NmFNR Binds Specifically to DNA Containing an FNR Consensus Sequence
Fluorescence anisotropy was used to investigate the binding of NmFNR to a target DNA sequence containing the FNR consensus site and a control in which the sequence of the consensus site had been scrambled. NmFNR binds to the consensus site but not the random DNA (Fig. 3), and the NmFNR protein was calculated to have a dissociation constant (Kd) of 40 nm for the consensus DNA sequence.
Impact of DNA Binding on Sensitivity of NmFNR to Oxygen
NmFNR pretreated with oxygen for 30 min was unable to bind DNA as judged by fluorescence anisotropy and by EMSA (Fig. 4A). However, if oxygen was introduced into a fluorescence cuvette after the anaerobic titration of NmFNR with DNA, then no loss of fluorescence anisotropy was measurable (supplemental Fig. S3). Similarly, NmFNR remained bound to DNA, as judged by EMSA, if oxygen was added after the protein-DNA complex had formed, for up to an hour (Fig. 4B). Given this unexpected apparent resistance to oxygen of the FNR-DNA complex, we investigated this phenomenon further.
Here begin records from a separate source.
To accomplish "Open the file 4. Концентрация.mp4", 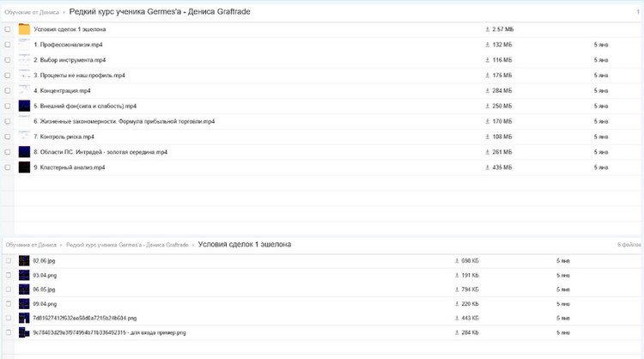I will pos(62,90).
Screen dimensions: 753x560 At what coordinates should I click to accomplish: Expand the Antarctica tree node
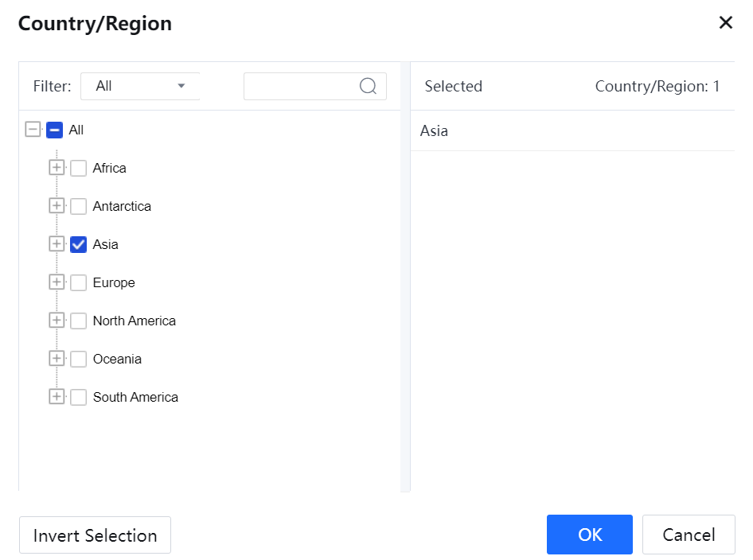[57, 206]
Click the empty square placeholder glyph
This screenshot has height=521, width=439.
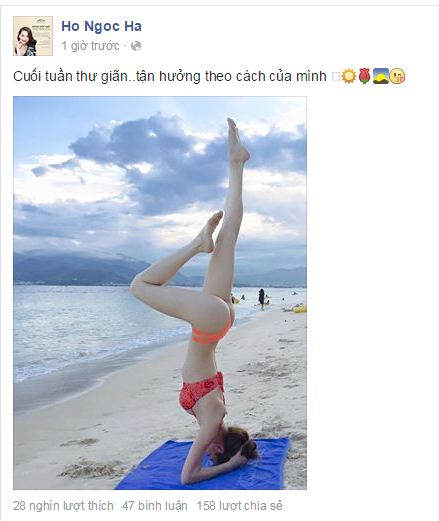point(336,77)
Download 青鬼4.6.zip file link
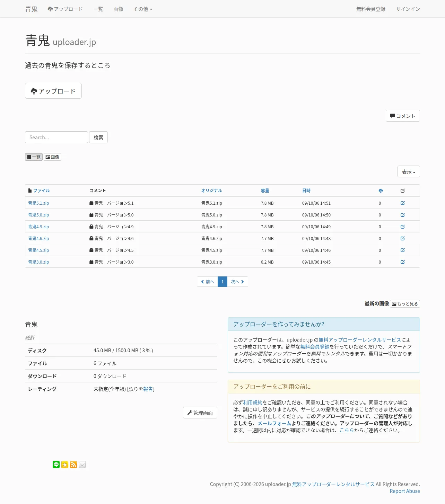The width and height of the screenshot is (445, 504). (38, 238)
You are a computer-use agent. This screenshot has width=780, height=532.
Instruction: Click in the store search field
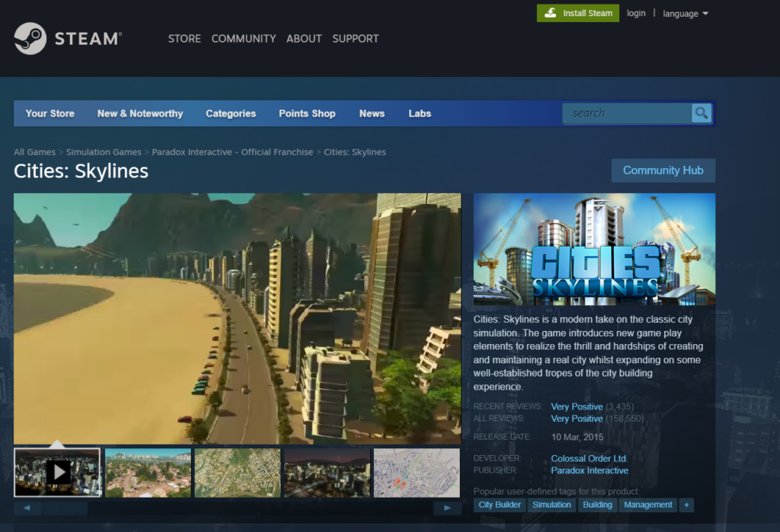[626, 113]
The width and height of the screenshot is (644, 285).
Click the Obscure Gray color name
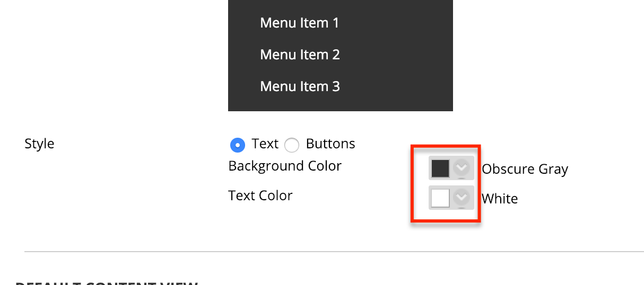525,170
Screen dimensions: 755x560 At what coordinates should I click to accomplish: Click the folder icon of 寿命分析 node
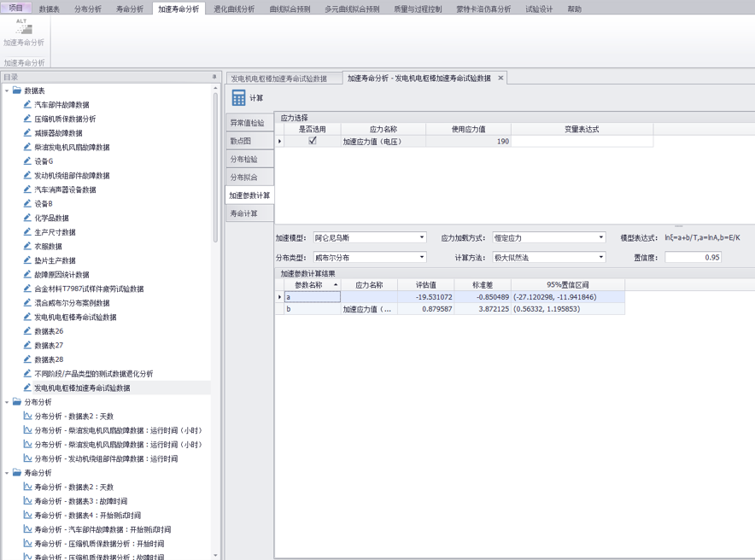[17, 473]
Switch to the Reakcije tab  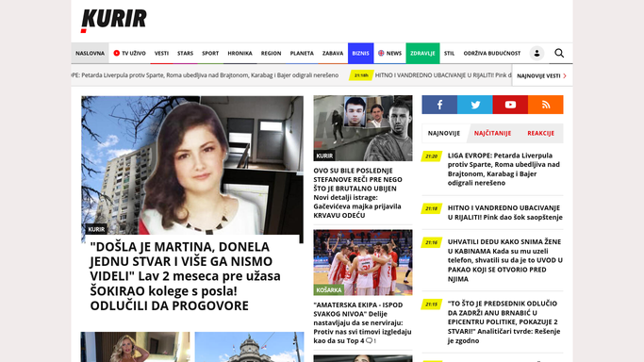[540, 133]
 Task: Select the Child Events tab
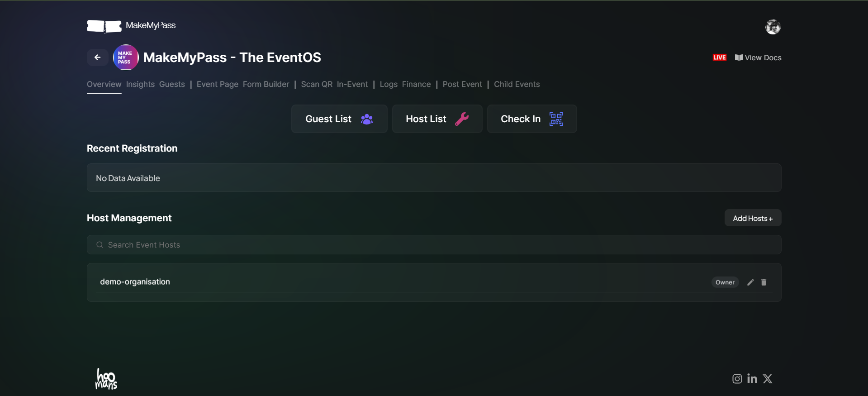[x=517, y=84]
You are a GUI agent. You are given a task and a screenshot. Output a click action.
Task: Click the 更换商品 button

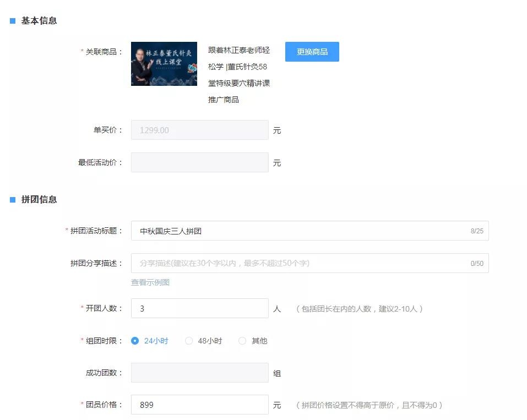[312, 51]
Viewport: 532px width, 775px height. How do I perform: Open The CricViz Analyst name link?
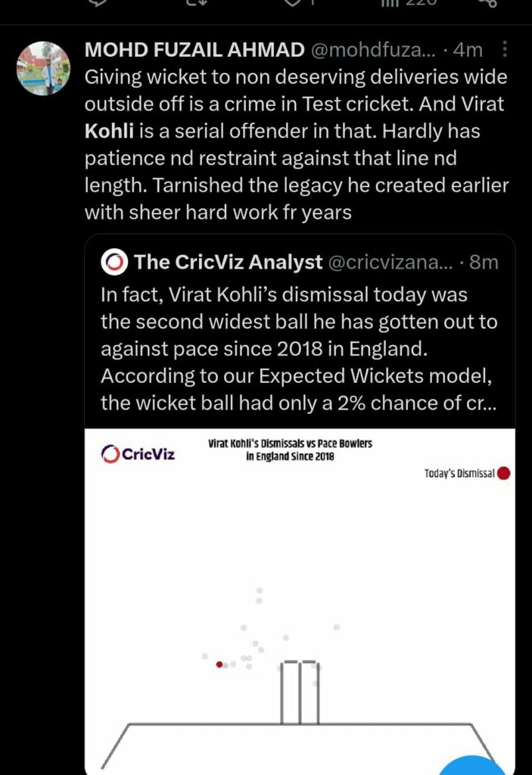[228, 262]
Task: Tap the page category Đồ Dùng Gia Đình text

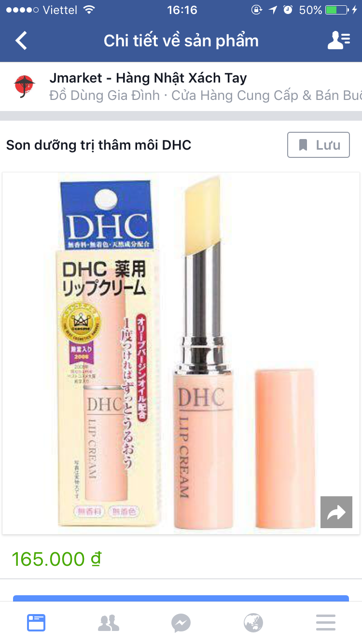Action: (105, 96)
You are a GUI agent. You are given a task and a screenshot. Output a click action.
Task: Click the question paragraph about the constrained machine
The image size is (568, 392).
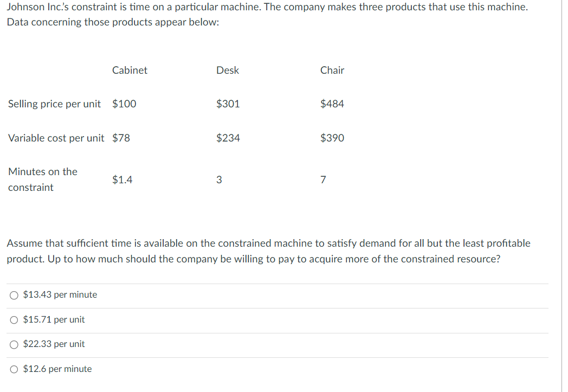coord(268,250)
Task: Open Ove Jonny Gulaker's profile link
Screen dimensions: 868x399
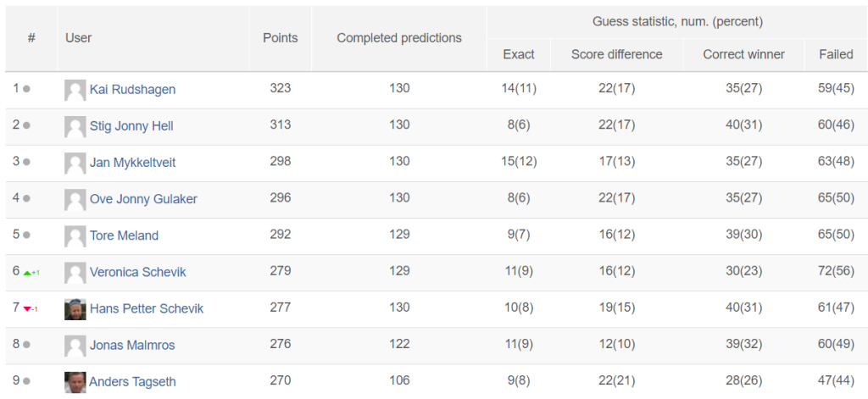Action: point(143,199)
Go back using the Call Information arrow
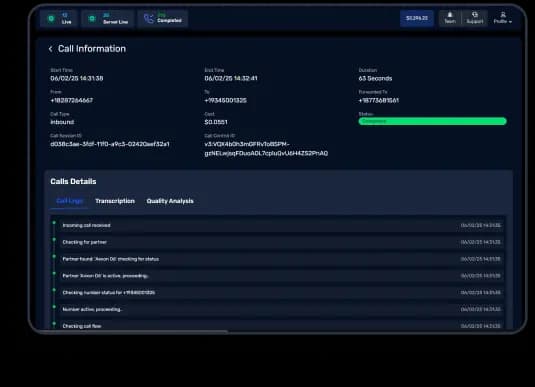This screenshot has width=535, height=387. (50, 49)
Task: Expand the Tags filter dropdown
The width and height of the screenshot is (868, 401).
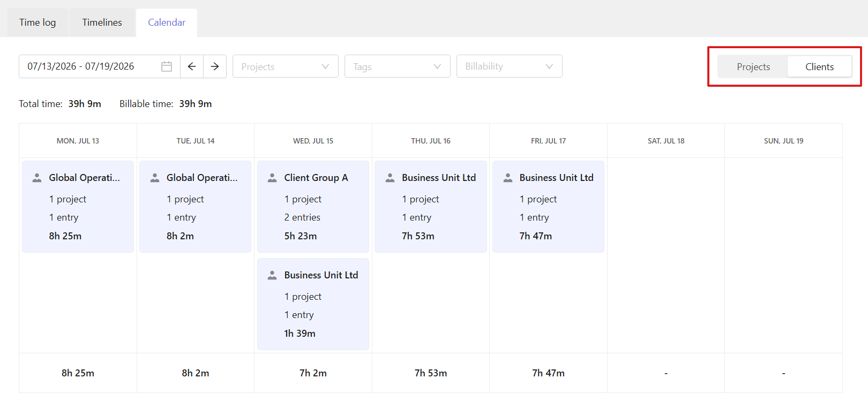Action: pos(398,66)
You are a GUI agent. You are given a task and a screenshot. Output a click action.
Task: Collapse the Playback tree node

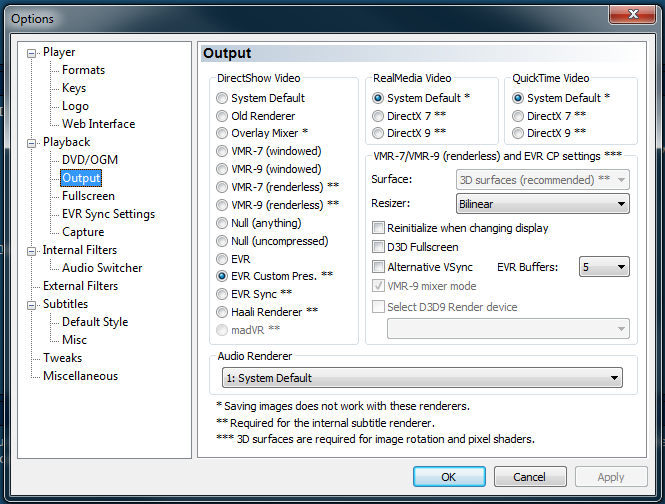[32, 142]
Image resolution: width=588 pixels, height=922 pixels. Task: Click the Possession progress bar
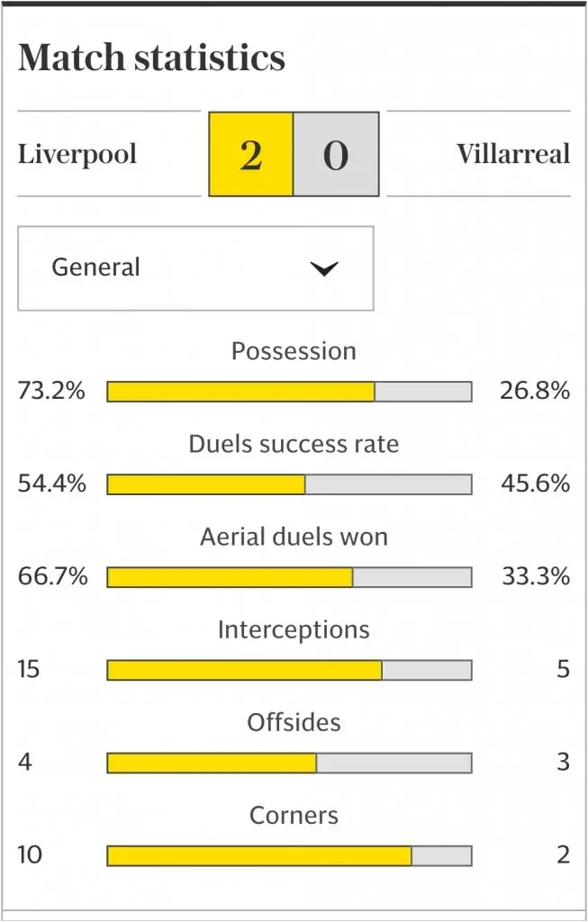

Spectra were measured under anaerobic conditions for NmFNR in the presence of a 1.2-fold molar excess of duplex DNA containing the FNR consensus binding site. The spectral features of the complex were the same as those of the pure protein. In the presence of oxygen, the spectral features of the iron-sulfur cluster change over time. Within a minute the spectral feature at 400 nm increased and was red-shifted slightly (Fig. 5A) as seen in the absence of DNA (inset shows the difference spectrum between time 0 and 1 min, as seen in the absence of DNA), consistent again with the conversion from 4Fe-4S to 3Fe-4S. Subsequent events, however, were dissimilar to what was seen in the absence of DNA. The spectrum slowly decreased in intensity, but there was no red shift of the absorbance around 400 nm, and no appearance of the featureless sloping spectral signal between 500 and 600 nm, typical of a 2Fe-2S cluster. The shape of the spectrum did not change, but there was a steady decline in absorbance across the wavelength range, i.e. there was a gradual decay of the 3Fe-4S cluster to a colorless product.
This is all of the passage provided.